Objectives To describe a case of glycaemic chorea and review the literature.
Case A 70-year-old Maori woman with type 2 diabetes was seen at Wellington hospital following a fall and two days of fluctuating bilateral leg weakness. A full neurological examination was normal. Random blood glucose levels were 22.9 and 18.8 mmol with an HbA1c of 101 mmol/mol. She had stopped metformin and gliclazide 40 days earlier. They were restarted. Three weeks later she re-presented with persistent bilateral leg weakness, which recovered over three days with physiotherapy. Blood glucose levels were 5.1–8.4 mmol/L. She had one hypoglycaemic episode (3.6 mmol/L). On the fourth day of admission she developed intermittent hemichorea involving the right upper limb. Over one week this became constant and then spread to both upper and lower limbs. MRI brain showed bilateral T1 hyperintensities within the lentiform nuclei. She was treated with haloperidol, sodium valproate and stabilisation of blood glucose levels between 8 and 12 mmol. Her chorea improved over 5 days, resolving after one month.

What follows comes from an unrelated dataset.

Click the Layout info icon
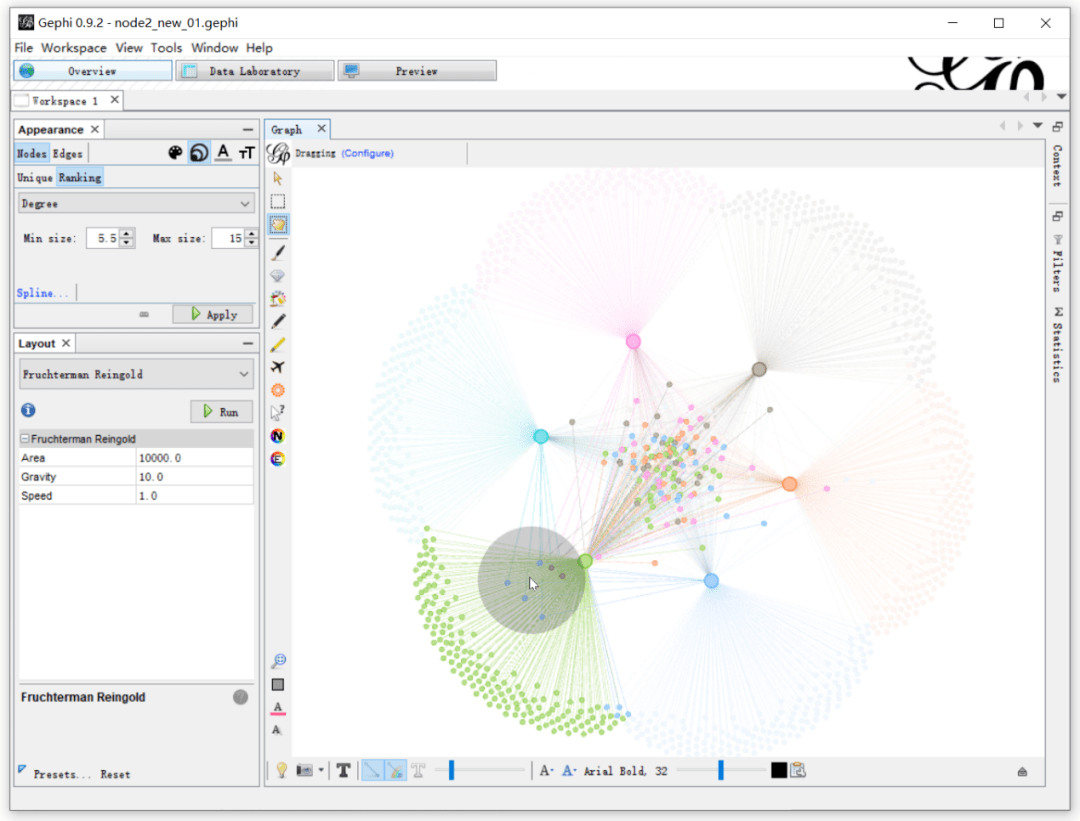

Conclusions Both hyperglycaemia and hypoglycaemia can rarely cause chorea1. The condition is more common in older women with type 2 diabetes2. Typical findings on brain MRI are of basal ganglia T1 hyperintensity, which can be unilateral or bilateral and almost always involves the putamen2. Chorea and MRI changes usually resolve on stabilisation of glucose levels but symptoms can persist1,2,3. Dopamine-receptor antagonists can be used if symptoms do not resolve with stabilisation of blood glucose alone1,3. We propose glycaemic chorea as a name for this condition, given it can occur with hyper or hypoglycaemia1 and in the setting of ketoacidosis4 Glycaemic chorea is a rare, but important complication of diabetes. This patient’s chorea could have been caused by hyper or hypoglycaemia.